(Beginning of Selected excerpt)
The Tomb of Pak Chin is located within the Civilian Control Zone in Baekhak-myeon, Yeoncheon County, Gyeonggi Province. Within the burial precinct, only the stone pedestal that once supported the original stele remains in front of the burial mound. The present stele, erected in 1987, stands beside it.

On 12 February 1987, the tomb was designated as a Monument of Gyeonggi Province.

=== Assessments ===
Assessments of Pak Chin are divided into positive and negative perspectives.

Regarding Pak Chin's defeat in the early phase of the Imjin War, Yi Sugwang offered a critical assessment, arguing that Pak Chin had used the defense of the gallery road as a pretext to abandon the fortress and retreat. In contrast, a historiographer of the Veritable Records of King Seonjo appraised him as a figure of exceptional loyalty and righteous resolve, noting that while officials of various districts fled and went into hiding, Pak Chin alone led his troops in an attempt to block the invading enemy. In addition, Yi Hangbok evaluated Pak Chin's conduct at Miryang positively. Although he acknowledged that Pak Chin suffered defeat and was forced to withdraw, he emphasized that even in defeat Pak displayed the bearing and spirit of a commander. Yi further observed that Pak regrouped the provincial commanders and troops and reorganized the camp, restored morale, and reawakened among the populace a sense of the necessity of resisting the enemy.
(End of Selected excerpt)
#### [Tasks to complete]
**1.** Translate this sentence from the passage on Pak Chin into Spanish: "On 12 February 1987, the tomb was designated as a Monument of Gyeonggi Province."
**2.** Rewrite the part of the passage on Pak Chin starting at "The Tomb of" and ending at "stands beside it.", using "stone tablet" in place of "stele".
(Beginning of Study material)
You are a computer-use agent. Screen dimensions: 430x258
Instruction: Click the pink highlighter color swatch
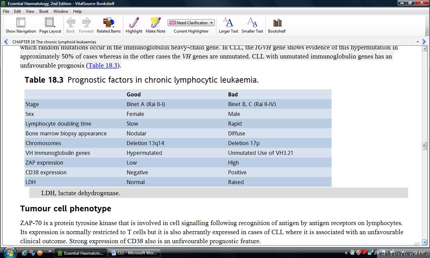[172, 23]
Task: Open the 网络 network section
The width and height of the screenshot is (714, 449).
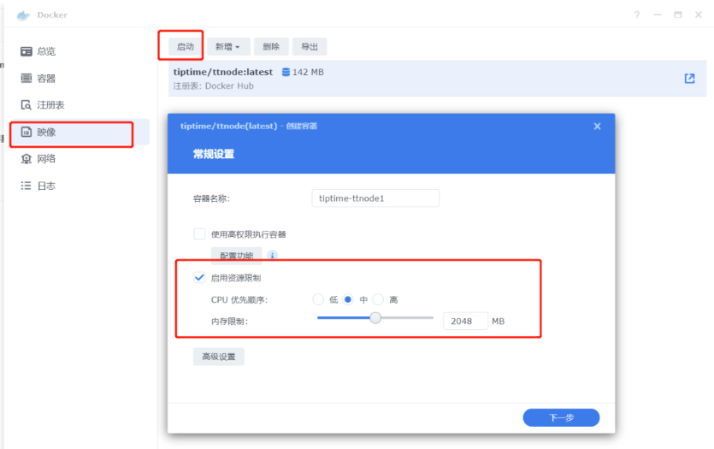Action: tap(46, 159)
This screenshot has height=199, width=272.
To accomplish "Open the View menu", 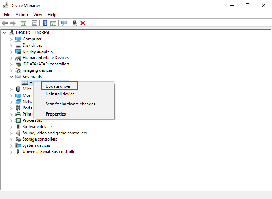I will click(x=38, y=15).
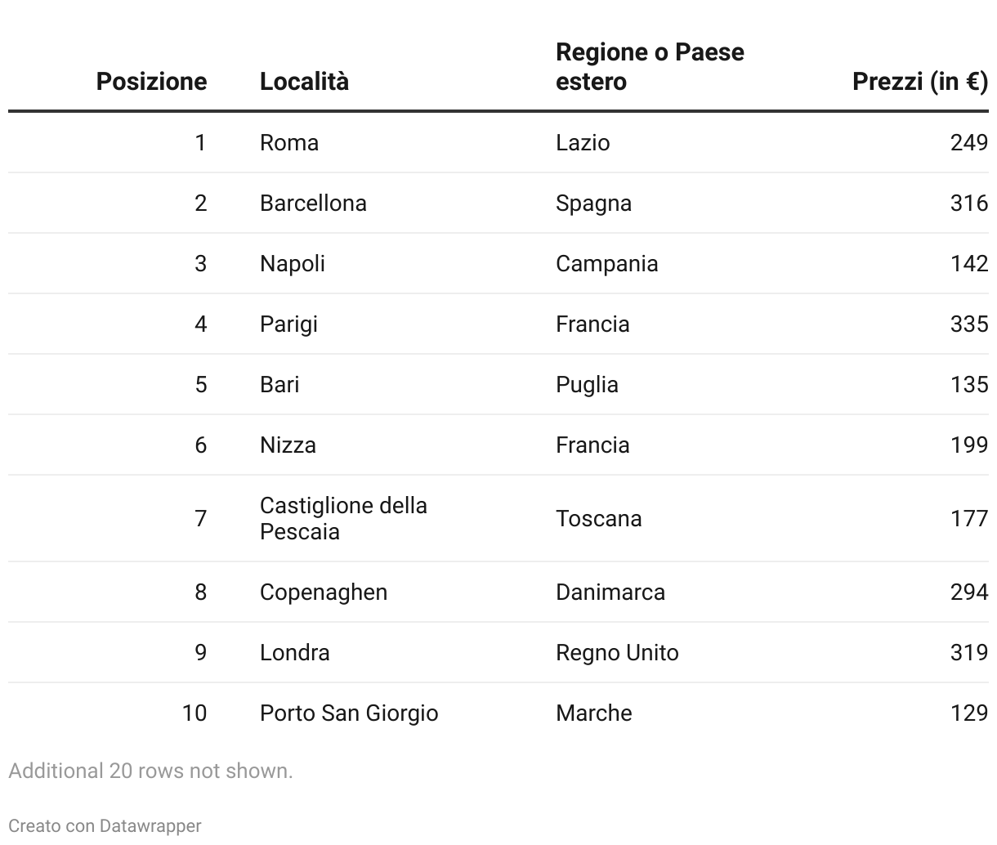Click the Regno Unito cell

pos(617,653)
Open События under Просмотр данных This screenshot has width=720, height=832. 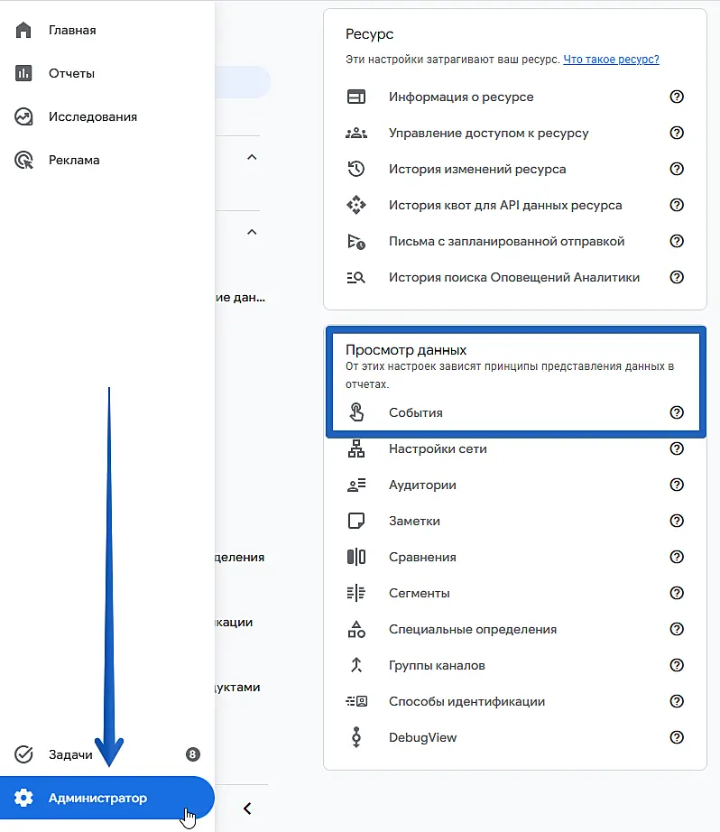514,412
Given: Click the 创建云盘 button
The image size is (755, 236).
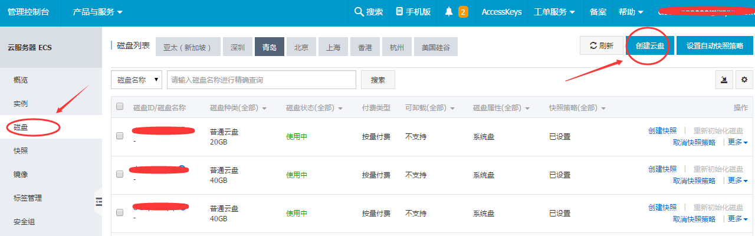Looking at the screenshot, I should [649, 45].
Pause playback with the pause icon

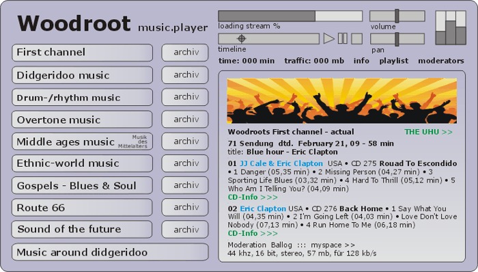click(x=343, y=39)
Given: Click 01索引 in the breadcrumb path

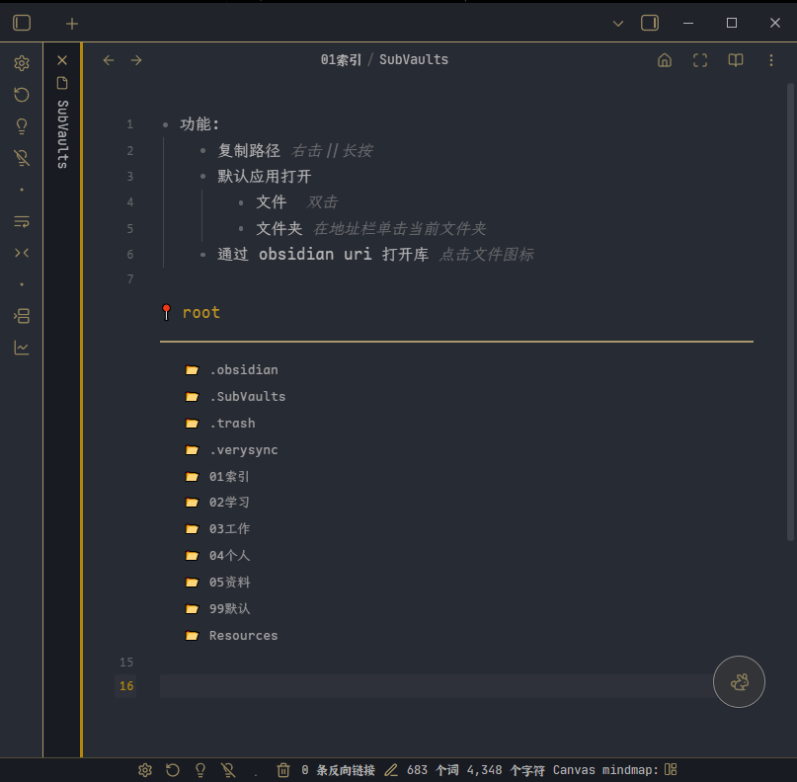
(End of Study material)
#### [Outputs in order]
**1.** El 12 de febrero de 1987, la tumba fue designada Monumento de la Provincia de Gyeonggi.

**2.**
The Tomb of Pak Chin is located within the Civilian Control Zone in Baekhak-myeon, Yeoncheon County, Gyeonggi Province. Within the burial precinct, only the stone pedestal that once supported the original stone tablet remains in front of the burial mound. The present stone tablet, erected in 1987, stands beside it.